### Exercise requirements
Would you repeat all the lines below, exactly as they stand?

### Given information

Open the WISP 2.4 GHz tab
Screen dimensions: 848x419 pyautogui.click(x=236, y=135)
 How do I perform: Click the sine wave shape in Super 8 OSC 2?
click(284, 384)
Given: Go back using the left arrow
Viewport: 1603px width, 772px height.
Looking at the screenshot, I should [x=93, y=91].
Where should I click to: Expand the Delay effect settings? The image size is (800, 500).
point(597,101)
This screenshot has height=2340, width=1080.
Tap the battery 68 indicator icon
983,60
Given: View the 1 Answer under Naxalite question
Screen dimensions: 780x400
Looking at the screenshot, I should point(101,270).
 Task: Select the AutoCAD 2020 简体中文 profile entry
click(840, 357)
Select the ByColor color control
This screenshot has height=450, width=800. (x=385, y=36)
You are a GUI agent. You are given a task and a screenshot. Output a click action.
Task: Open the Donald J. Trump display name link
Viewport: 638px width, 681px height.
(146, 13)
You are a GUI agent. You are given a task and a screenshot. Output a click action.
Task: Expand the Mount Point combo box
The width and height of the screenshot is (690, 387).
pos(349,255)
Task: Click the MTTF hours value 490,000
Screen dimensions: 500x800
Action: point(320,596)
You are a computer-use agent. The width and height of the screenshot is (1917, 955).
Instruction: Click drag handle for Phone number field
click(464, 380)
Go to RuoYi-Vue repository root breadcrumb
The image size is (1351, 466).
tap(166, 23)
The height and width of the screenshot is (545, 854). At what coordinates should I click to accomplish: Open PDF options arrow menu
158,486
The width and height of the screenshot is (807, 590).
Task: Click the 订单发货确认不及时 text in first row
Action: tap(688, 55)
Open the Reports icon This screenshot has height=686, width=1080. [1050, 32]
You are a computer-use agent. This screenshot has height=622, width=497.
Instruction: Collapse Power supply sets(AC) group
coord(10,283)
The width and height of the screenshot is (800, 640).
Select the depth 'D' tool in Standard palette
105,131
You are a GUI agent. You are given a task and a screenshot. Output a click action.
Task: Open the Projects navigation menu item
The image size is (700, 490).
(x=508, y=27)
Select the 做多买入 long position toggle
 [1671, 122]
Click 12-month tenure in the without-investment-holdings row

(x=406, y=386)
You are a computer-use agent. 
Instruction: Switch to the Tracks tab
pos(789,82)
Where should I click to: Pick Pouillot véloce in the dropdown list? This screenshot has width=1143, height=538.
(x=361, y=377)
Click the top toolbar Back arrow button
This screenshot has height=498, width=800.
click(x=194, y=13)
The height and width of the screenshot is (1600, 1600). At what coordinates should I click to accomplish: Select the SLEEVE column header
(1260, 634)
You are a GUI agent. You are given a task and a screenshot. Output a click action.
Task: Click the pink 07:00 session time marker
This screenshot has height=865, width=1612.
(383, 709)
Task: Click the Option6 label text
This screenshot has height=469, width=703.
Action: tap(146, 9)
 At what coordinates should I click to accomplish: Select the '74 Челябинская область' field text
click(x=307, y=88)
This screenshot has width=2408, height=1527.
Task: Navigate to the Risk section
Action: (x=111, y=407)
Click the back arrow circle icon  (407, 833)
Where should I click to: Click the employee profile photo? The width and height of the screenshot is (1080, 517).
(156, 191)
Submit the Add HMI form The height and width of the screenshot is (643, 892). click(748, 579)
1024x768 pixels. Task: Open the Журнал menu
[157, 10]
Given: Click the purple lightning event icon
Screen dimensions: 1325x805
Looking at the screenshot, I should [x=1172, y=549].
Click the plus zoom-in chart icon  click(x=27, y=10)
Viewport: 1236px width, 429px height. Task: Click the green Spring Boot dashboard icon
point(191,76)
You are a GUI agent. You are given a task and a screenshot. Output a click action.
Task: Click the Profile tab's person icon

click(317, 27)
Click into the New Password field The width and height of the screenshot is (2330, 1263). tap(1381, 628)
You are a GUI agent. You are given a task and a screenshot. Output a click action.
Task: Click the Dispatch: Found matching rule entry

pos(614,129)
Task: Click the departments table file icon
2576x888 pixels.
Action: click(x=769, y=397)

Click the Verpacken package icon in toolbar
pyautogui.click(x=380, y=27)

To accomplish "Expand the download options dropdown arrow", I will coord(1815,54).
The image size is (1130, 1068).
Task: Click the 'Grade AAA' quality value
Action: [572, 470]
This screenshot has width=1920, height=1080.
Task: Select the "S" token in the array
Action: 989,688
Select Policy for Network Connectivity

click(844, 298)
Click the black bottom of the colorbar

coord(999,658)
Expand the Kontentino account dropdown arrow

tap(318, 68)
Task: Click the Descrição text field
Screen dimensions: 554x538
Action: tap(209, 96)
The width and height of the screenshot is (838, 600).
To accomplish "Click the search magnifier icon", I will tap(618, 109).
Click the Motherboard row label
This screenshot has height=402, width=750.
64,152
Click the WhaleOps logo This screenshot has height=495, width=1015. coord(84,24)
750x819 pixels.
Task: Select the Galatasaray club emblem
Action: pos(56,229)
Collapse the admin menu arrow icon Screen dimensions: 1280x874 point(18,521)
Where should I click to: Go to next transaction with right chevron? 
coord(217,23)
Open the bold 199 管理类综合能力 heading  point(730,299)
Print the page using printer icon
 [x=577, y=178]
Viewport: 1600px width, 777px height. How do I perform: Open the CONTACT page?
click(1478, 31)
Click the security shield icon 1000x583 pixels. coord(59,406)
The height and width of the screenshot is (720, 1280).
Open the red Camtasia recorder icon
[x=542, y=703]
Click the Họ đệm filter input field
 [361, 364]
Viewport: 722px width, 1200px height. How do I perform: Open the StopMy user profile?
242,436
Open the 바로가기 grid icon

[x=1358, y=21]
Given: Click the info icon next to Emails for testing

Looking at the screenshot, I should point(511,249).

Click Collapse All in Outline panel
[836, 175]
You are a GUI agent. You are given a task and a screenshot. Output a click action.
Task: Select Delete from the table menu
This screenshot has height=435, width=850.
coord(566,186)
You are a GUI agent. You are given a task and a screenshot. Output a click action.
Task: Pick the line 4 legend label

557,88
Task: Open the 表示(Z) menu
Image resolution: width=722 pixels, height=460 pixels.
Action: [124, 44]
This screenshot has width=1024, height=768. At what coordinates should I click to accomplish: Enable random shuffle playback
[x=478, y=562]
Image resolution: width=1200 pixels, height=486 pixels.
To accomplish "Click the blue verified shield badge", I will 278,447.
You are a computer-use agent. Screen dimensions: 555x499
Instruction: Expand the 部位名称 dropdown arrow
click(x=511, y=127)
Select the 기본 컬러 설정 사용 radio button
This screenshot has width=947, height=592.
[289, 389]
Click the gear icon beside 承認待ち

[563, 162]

### Task answer
Open the WISP 2.4 GHz tab
Screen dimensions: 848x419 pyautogui.click(x=236, y=135)
 How do I perform: Click the sine wave shape in Super 8 OSC 2?
click(284, 384)
Given: Go back using the left arrow
Viewport: 1603px width, 772px height.
Looking at the screenshot, I should [x=93, y=91].
Where should I click to: Expand the Delay effect settings? The image size is (800, 500).
point(597,101)
This screenshot has height=2340, width=1080.
Tap the battery 68 indicator icon
983,60
Given: View the 1 Answer under Naxalite question
Screen dimensions: 780x400
Looking at the screenshot, I should point(101,270).
 Task: Select the AutoCAD 2020 简体中文 profile entry
click(840, 357)
Select the ByColor color control
This screenshot has height=450, width=800. (x=385, y=36)
You are a GUI agent. You are given a task and a screenshot. Output a click action.
Task: Open the Donald J. Trump display name link
Viewport: 638px width, 681px height.
(146, 13)
You are a GUI agent. You are given a task and a screenshot. Output a click action.
Task: Expand the Mount Point combo box
The width and height of the screenshot is (690, 387).
pos(349,255)
Task: Click the MTTF hours value 490,000
Screen dimensions: 500x800
Action: point(320,596)
You are a computer-use agent. The width and height of the screenshot is (1917, 955).
Instruction: Click drag handle for Phone number field
click(464, 380)
Go to RuoYi-Vue repository root breadcrumb
The image size is (1351, 466).
tap(166, 23)
The height and width of the screenshot is (545, 854). At what coordinates should I click to accomplish: Open PDF options arrow menu
158,486
The width and height of the screenshot is (807, 590).
Task: Click the 订单发货确认不及时 text in first row
Action: tap(688, 55)
Open the Reports icon This screenshot has height=686, width=1080. [1050, 32]
You are a computer-use agent. This screenshot has height=622, width=497.
Instruction: Collapse Power supply sets(AC) group
coord(10,283)
The width and height of the screenshot is (800, 640).
Select the depth 'D' tool in Standard palette
105,131
You are a GUI agent. You are given a task and a screenshot. Output a click action.
Task: Open the Projects navigation menu item
The image size is (700, 490).
(x=508, y=27)
Select the 做多买入 long position toggle
 [1671, 122]
Click 12-month tenure in the without-investment-holdings row

(x=406, y=386)
You are a computer-use agent. 
Instruction: Switch to the Tracks tab
pos(789,82)
Where should I click to: Pick Pouillot véloce in the dropdown list? This screenshot has width=1143, height=538.
(x=361, y=377)
Click the top toolbar Back arrow button
This screenshot has height=498, width=800.
click(x=194, y=13)
The height and width of the screenshot is (1600, 1600). At what coordinates should I click to accomplish: Select the SLEEVE column header
(1260, 634)
You are a GUI agent. You are given a task and a screenshot. Output a click action.
Task: Click the pink 07:00 session time marker
This screenshot has height=865, width=1612.
(383, 709)
Task: Click the Option6 label text
This screenshot has height=469, width=703.
Action: tap(146, 9)
 At what coordinates should I click to accomplish: Select the '74 Челябинская область' field text
click(x=307, y=88)
This screenshot has width=2408, height=1527.
Task: Navigate to the Risk section
Action: (x=111, y=407)
Click the back arrow circle icon  (407, 833)
Where should I click to: Click the employee profile photo? The width and height of the screenshot is (1080, 517).
(156, 191)
Submit the Add HMI form The height and width of the screenshot is (643, 892). click(748, 579)
1024x768 pixels. Task: Open the Журнал menu
[157, 10]
Given: Click the purple lightning event icon
Screen dimensions: 1325x805
Looking at the screenshot, I should [x=1172, y=549].
Click the plus zoom-in chart icon  click(x=27, y=10)
Viewport: 1236px width, 429px height. Task: Click the green Spring Boot dashboard icon
point(191,76)
You are a GUI agent. You are given a task and a screenshot. Output a click action.
Task: Click the Profile tab's person icon

click(317, 27)
Click into the New Password field The width and height of the screenshot is (2330, 1263). tap(1381, 628)
You are a GUI agent. You are given a task and a screenshot. Output a click action.
Task: Click the Dispatch: Found matching rule entry

pos(614,129)
Task: Click the departments table file icon
2576x888 pixels.
Action: click(x=769, y=397)

Click the Verpacken package icon in toolbar
pyautogui.click(x=380, y=27)

To accomplish "Expand the download options dropdown arrow", I will coord(1815,54).
The image size is (1130, 1068).
Task: Click the 'Grade AAA' quality value
Action: [572, 470]
This screenshot has width=1920, height=1080.
Task: Select the "S" token in the array
Action: 989,688
Select Policy for Network Connectivity

click(844, 298)
Click the black bottom of the colorbar

coord(999,658)
Expand the Kontentino account dropdown arrow

tap(318, 68)
Task: Click the Descrição text field
Screen dimensions: 554x538
Action: tap(209, 96)
The width and height of the screenshot is (838, 600).
To accomplish "Click the search magnifier icon", I will tap(618, 109).
Click the Motherboard row label
This screenshot has height=402, width=750.
64,152
Click the WhaleOps logo This screenshot has height=495, width=1015. coord(84,24)
750x819 pixels.
Task: Select the Galatasaray club emblem
Action: pos(56,229)
Collapse the admin menu arrow icon Screen dimensions: 1280x874 point(18,521)
Where should I click to: Go to next transaction with right chevron? 
coord(217,23)
Open the bold 199 管理类综合能力 heading  point(730,299)
Print the page using printer icon
 [x=577, y=178]
Viewport: 1600px width, 777px height. How do I perform: Open the CONTACT page?
click(1478, 31)
Click the security shield icon 1000x583 pixels. coord(59,406)
The height and width of the screenshot is (720, 1280).
Open the red Camtasia recorder icon
[x=542, y=703]
Click the Họ đệm filter input field
 [361, 364]
Viewport: 722px width, 1200px height. How do I perform: Open the StopMy user profile?
242,436
Open the 바로가기 grid icon

[x=1358, y=21]
Given: Click the info icon next to Emails for testing

Looking at the screenshot, I should point(511,249).

Click Collapse All in Outline panel
[836, 175]
You are a GUI agent. You are given a task and a screenshot. Output a click action.
Task: Select Delete from the table menu
This screenshot has height=435, width=850.
coord(566,186)
You are a GUI agent. You are given a task and a screenshot. Output a click action.
Task: Pick the line 4 legend label

557,88
Task: Open the 表示(Z) menu
Image resolution: width=722 pixels, height=460 pixels.
Action: [124, 44]
This screenshot has width=1024, height=768. At what coordinates should I click to accomplish: Enable random shuffle playback
[x=478, y=562]
Image resolution: width=1200 pixels, height=486 pixels.
To accomplish "Click the blue verified shield badge", I will 278,447.
You are a computer-use agent. Screen dimensions: 555x499
Instruction: Expand the 部位名称 dropdown arrow
click(x=511, y=127)
Select the 기본 컬러 설정 사용 radio button
This screenshot has width=947, height=592.
[289, 389]
Click the gear icon beside 承認待ち

[563, 162]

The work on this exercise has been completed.